▶ _Data shown_

== == ==

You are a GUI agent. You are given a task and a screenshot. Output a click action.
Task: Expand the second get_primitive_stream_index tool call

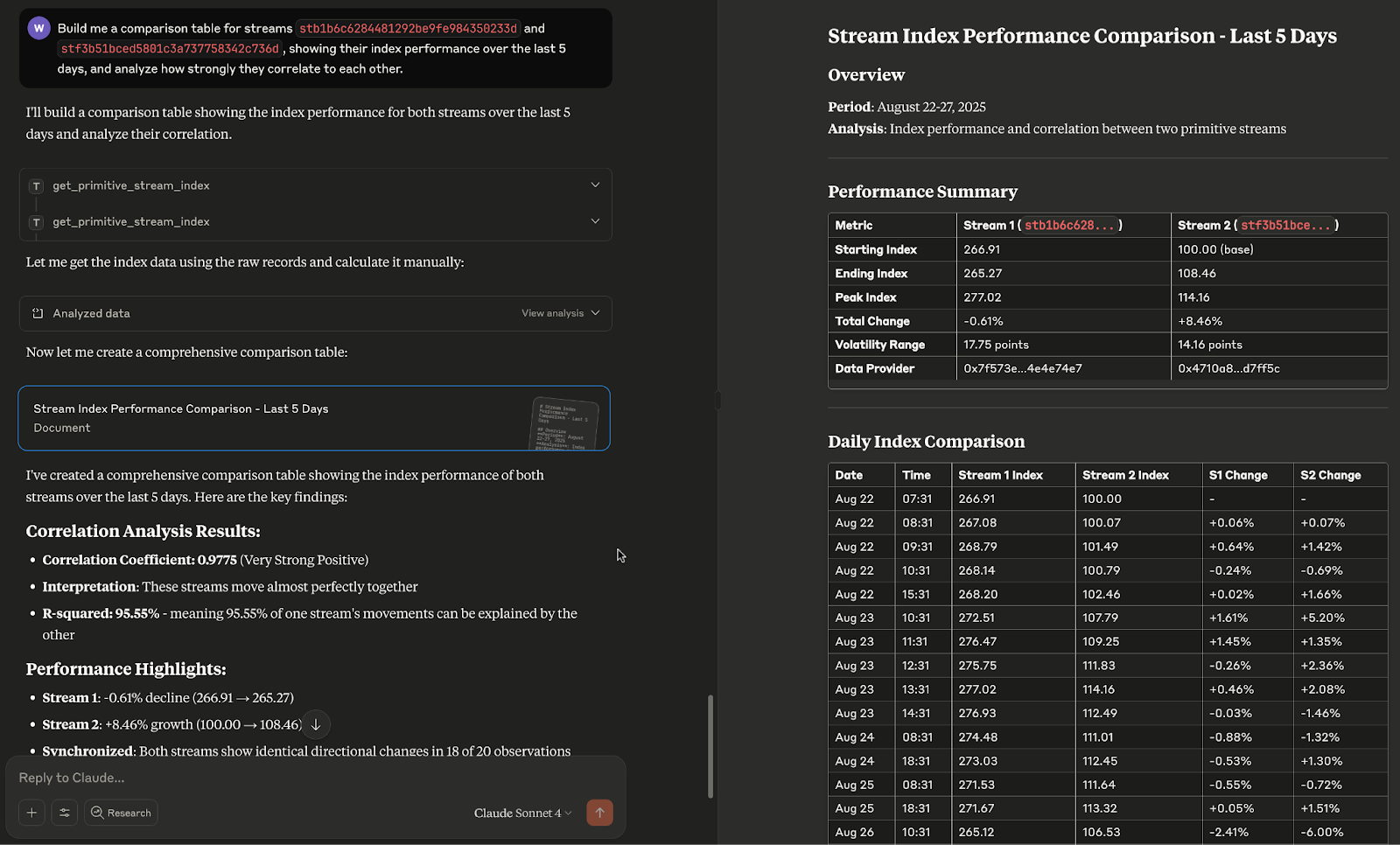click(595, 221)
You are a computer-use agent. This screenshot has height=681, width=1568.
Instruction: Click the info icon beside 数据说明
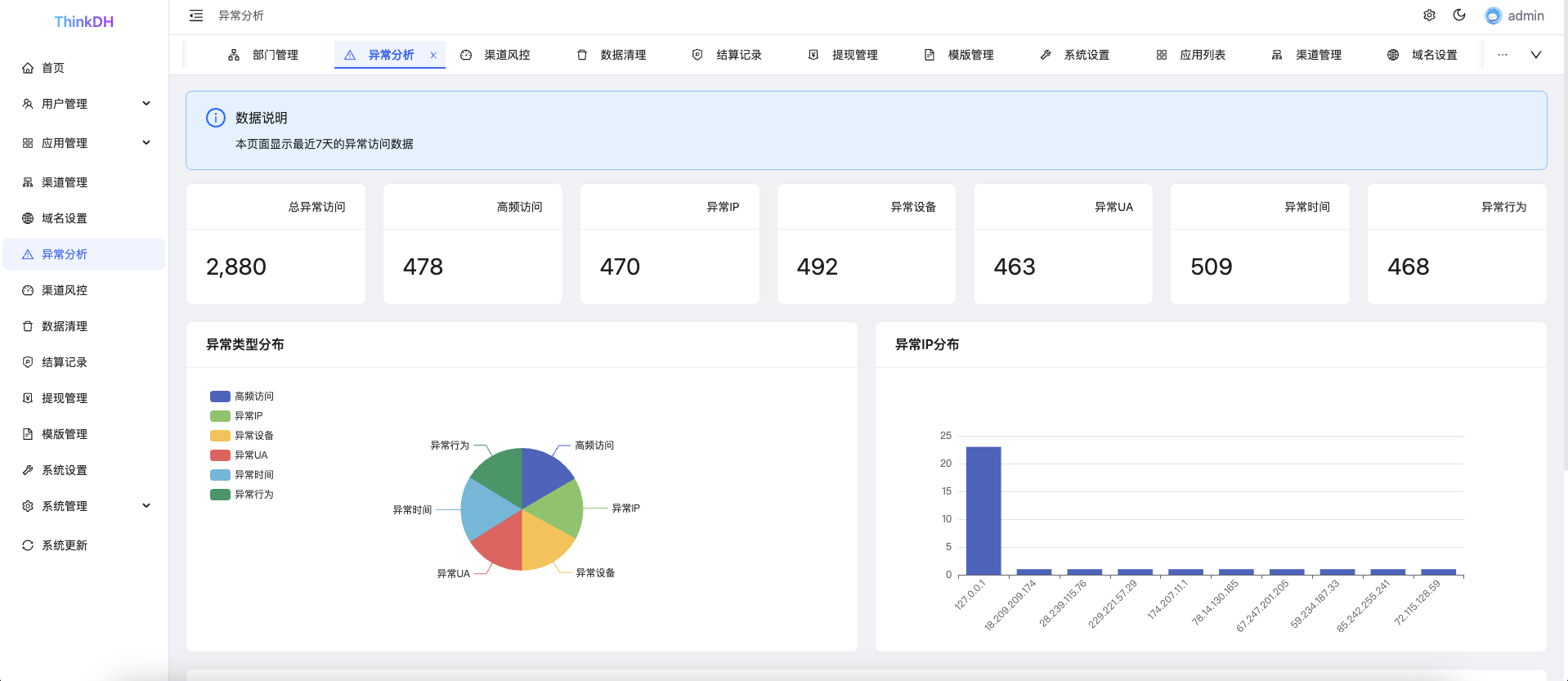coord(216,118)
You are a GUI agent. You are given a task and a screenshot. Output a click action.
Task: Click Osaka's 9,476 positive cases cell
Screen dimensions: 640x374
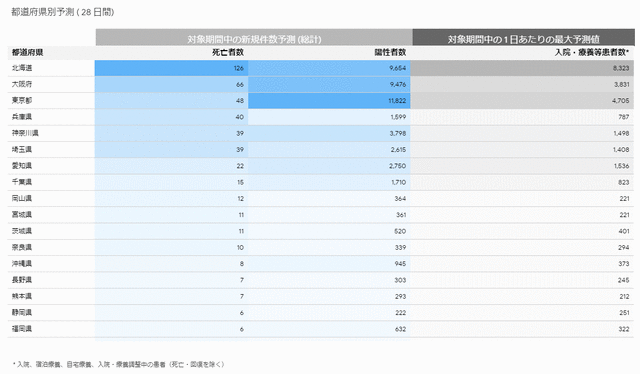[x=329, y=85]
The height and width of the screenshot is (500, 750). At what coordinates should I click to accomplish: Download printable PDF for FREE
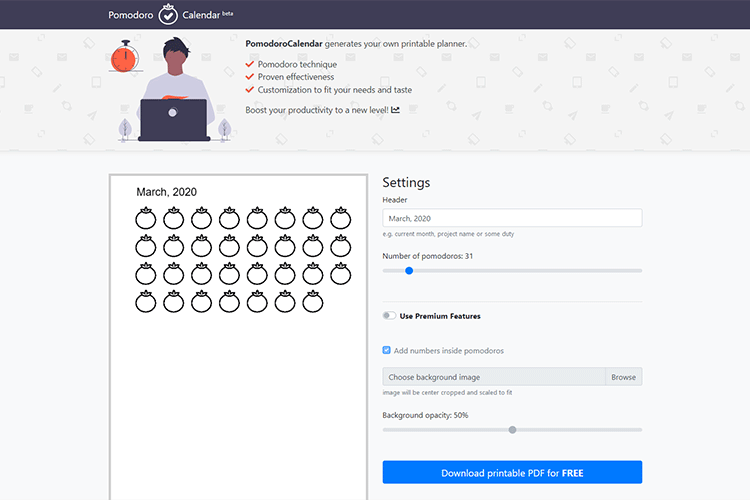[512, 473]
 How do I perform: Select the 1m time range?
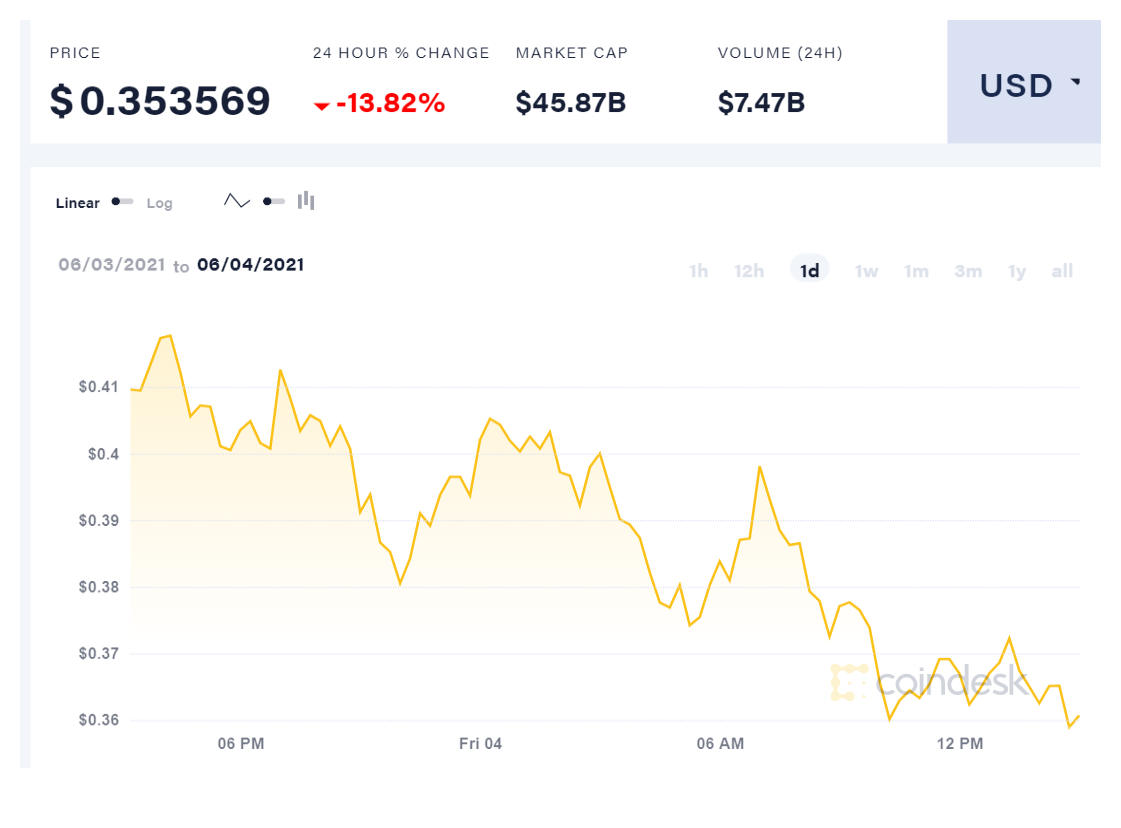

== == ==

▶ _Directions_
Only the lines from the one holding "You are a computer-use" to the last line of the entries above should be printed, exactly as they appear and with no pictures.

▶ _Exercise answer_
You are a computer-use agent. This screenshot has height=681, width=1568.
Instruction: Click the info icon beside 数据说明
coord(216,118)
You are a GUI agent. You are given a task and a screenshot. Output a click action.
Task: Click Osaka's 9,476 positive cases cell
Screen dimensions: 640x374
[x=329, y=85]
The height and width of the screenshot is (500, 750). At what coordinates should I click to accomplish: Download printable PDF for FREE
[512, 473]
 How do I perform: Select the 1m time range?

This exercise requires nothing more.